Francesco Mezzoni

Personal information
- Date of birth: 24 July 2000 (age 25)
- Place of birth: Rome, Italy
- Height: 1.81 m (5 ft 11 in)
- Position: Midfielder

Team information
- Current team: Virtus Entella
- Number: 94

Youth career
- 2010–2013: ASD Orange
- 2013–2017: Carpi
- 2017–2019: Napoli

Senior career*
- Years: Team / Apps / (Gls)
- 2016–2017: Carpi / 0 / (0)
- 2019–2025: Napoli / 0 / (0)
- 2019–2020: → Carrarese (loan) / 13 / (1)
- 2020: → Pontedera (loan) / 4 / (0)
- 2020–2021: → Feralpisalò (loan) / 8 / (0)
- 2021: → Pro Vercelli (loan) / 9 / (0)
- 2021–2022: → Pistoiese (loan) / 27 / (1)
- 2022–2023: → Ancona (loan) / 35 / (0)
- 2023–2024: → Perugia (loan) / 30 / (2)
- 2024–2025: → Perugia (loan) / 28 / (2)
- 2025–: Virtus Entella / 27 / (0)

International career^{‡}
- 2018: Italy U18 / 1 / (0)

= Francesco Mezzoni =

Italian footballer (born 2000)

Francesco Mezzoni (born 24 July 2000) is an Italian professional footballer who plays as a midfielder for club Virtus Entella.

==Club career==
===Carpi===
He spent his youth years at Carpi and was called up for the senior squad on several occasions during 2016–17 Serie B and 2017–18 Serie B seasons, but did not see any field time.

===Napoli===
On 31 August 2017, he joined Serie A club Napoli. For the next two seasons, he played for the club's Under-19 squad in Campionato Primavera 1 and UEFA Youth League, without any call-ups to the senior squad.

====Loan to Carrarese====
On 1 August 2019, he joined Serie C club Carrarese on loan.

He made his professional Serie C debut for Carrarese on 24 August 2019 in a game against Pontedera, playing the whole game.
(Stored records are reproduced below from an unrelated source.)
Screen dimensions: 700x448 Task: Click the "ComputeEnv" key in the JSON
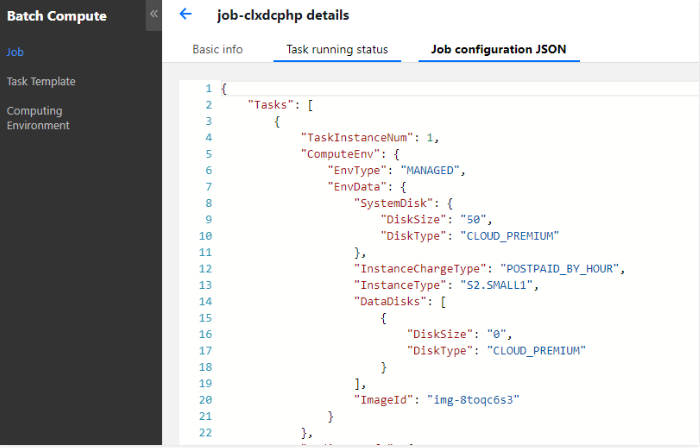341,154
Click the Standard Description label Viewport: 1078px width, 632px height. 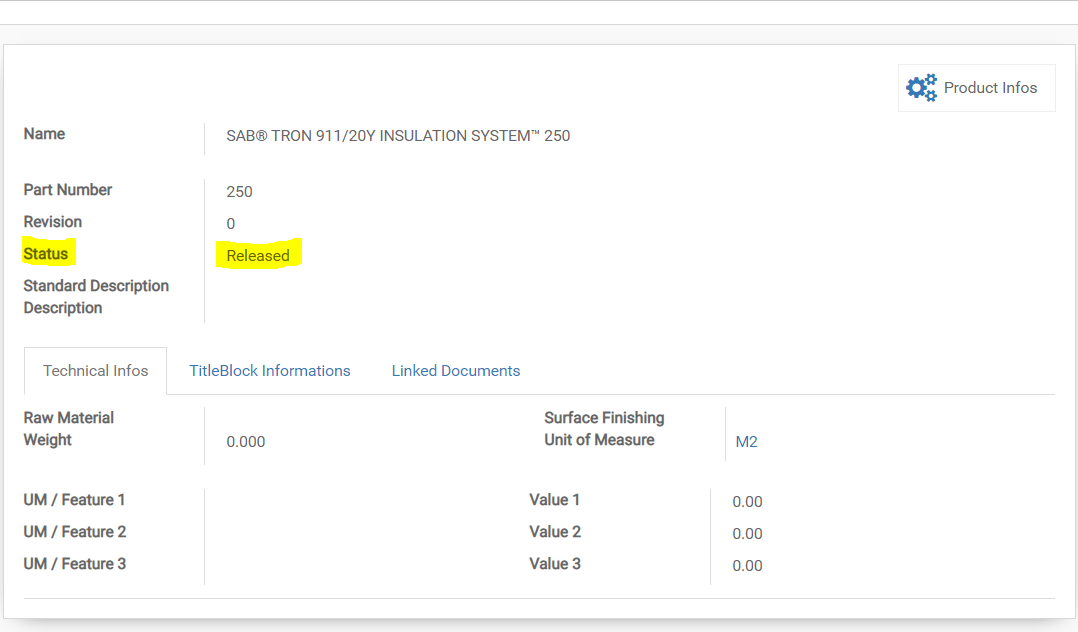point(96,286)
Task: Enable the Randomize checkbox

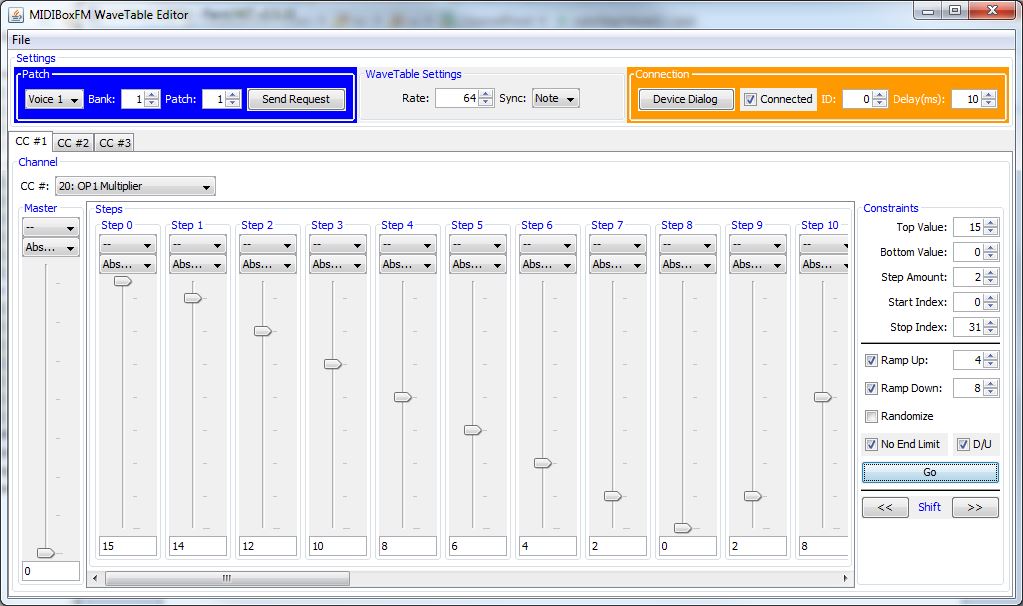Action: click(x=871, y=416)
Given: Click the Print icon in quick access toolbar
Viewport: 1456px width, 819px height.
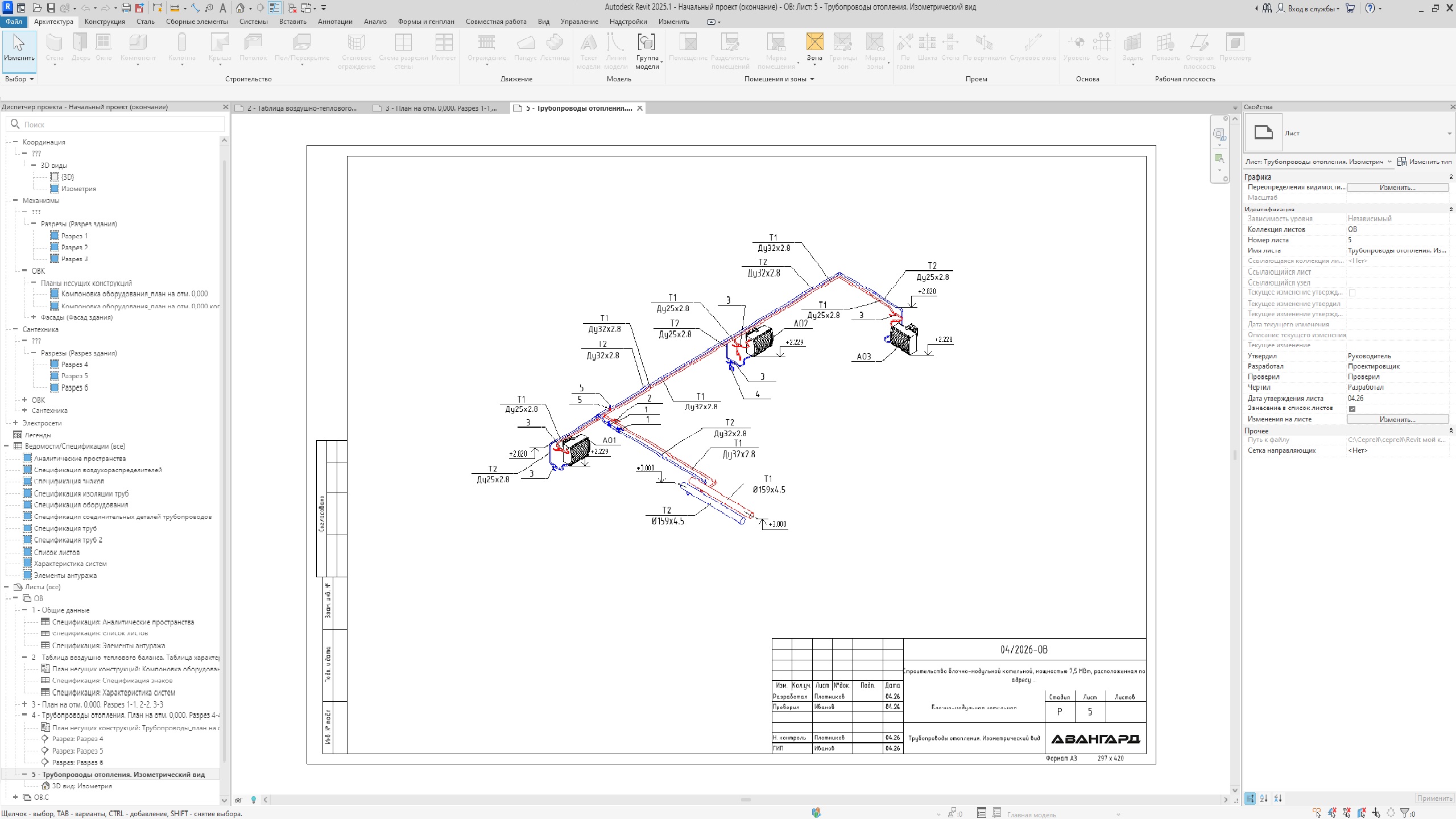Looking at the screenshot, I should (126, 8).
He finished the loan with 13 league appearances, 8 of them as a starter, and 1 goal.

====Loan to Pontedera====
On 30 January 2020, he moved on loan to Pontedera. He played in 4 games (3 as a starter) before Serie C season was abandoned due to the COVID-19 pandemic in Italy.
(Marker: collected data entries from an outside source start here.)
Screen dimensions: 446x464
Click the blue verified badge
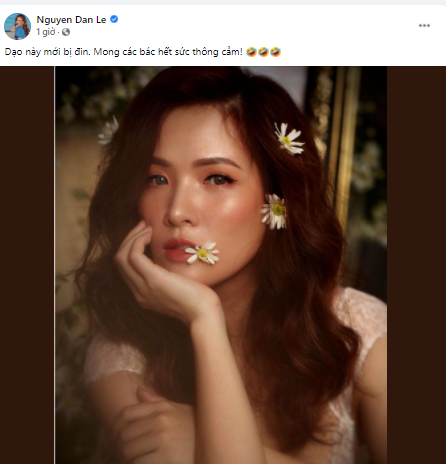tap(114, 19)
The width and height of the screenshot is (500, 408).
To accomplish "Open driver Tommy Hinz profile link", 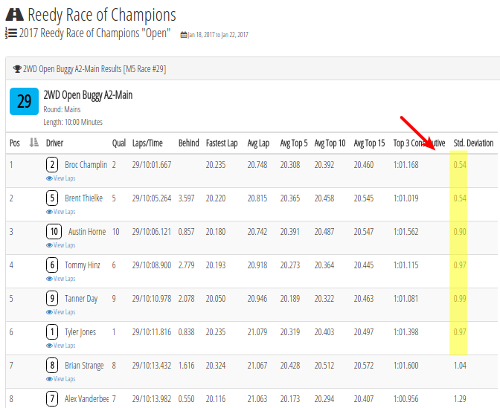I will pos(82,265).
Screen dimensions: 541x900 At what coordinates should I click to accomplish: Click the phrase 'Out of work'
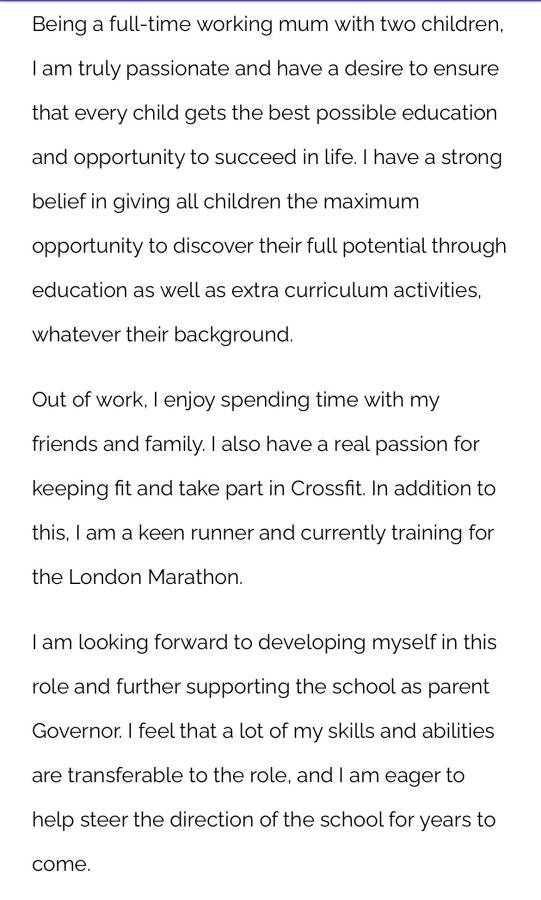coord(87,400)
====Loan to Feralpisalò====
On 17 September 2020, he joined Feralpisalò on loan.

====Loan to Pro Vercelli====
On 8 January 2021, he joined Pro Vercelli on loan.

====Loan to Pistoiese====
On 31 August 2021, he was loaned to Pistoiese.

====Loan to Ancona====
On 14 July 2022, Mezzoni moved on loan to Ancona.

====Loans to Perugia====
On 10 August 2023, Mezzoni joined Perugia on loan.

Mezzoni was included in Napoli's matchday squad for the first time since signing in the first three games of the 2024–25 season; however, he remained on the bench. On 30 August 2024, he returned to Perugia on a new loan.

===Virtus Entella===
For the 2025–26 season, Mezzoni signed with Virtus Entella in Serie B.

==International career==
He first represented his country with the Under-18 squad on 7 February 2018 in a friendly against France.